Read the records and gather each line that includes "height".

(Pixel coordinate grounding data)
···

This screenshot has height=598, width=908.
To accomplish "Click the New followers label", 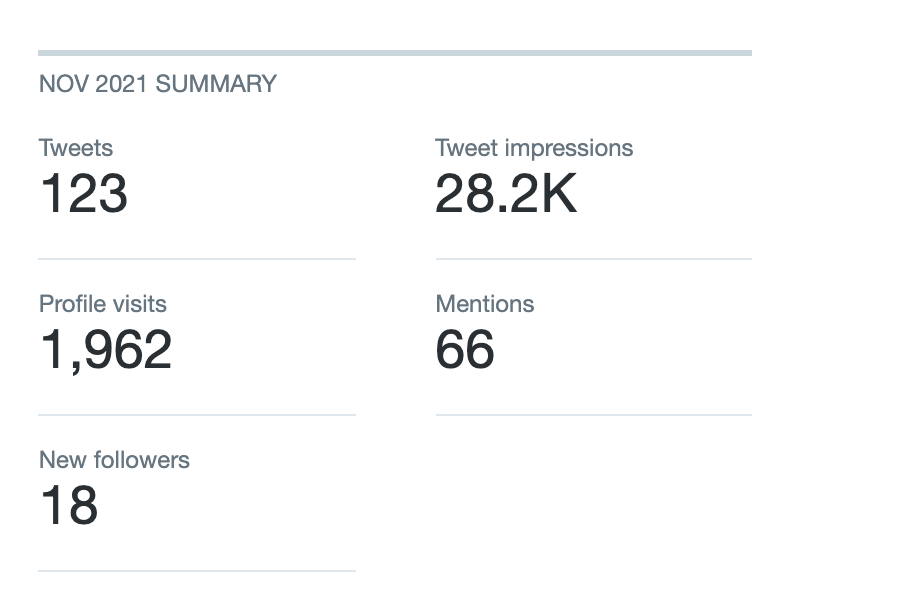I will [114, 460].
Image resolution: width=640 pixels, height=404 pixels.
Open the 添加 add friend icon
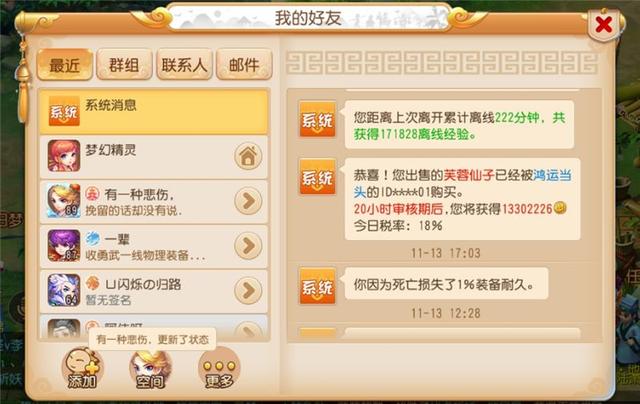click(82, 368)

···

Result of this exercise:
This screenshot has height=598, width=908.
Image resolution: width=640 pixels, height=404 pixels.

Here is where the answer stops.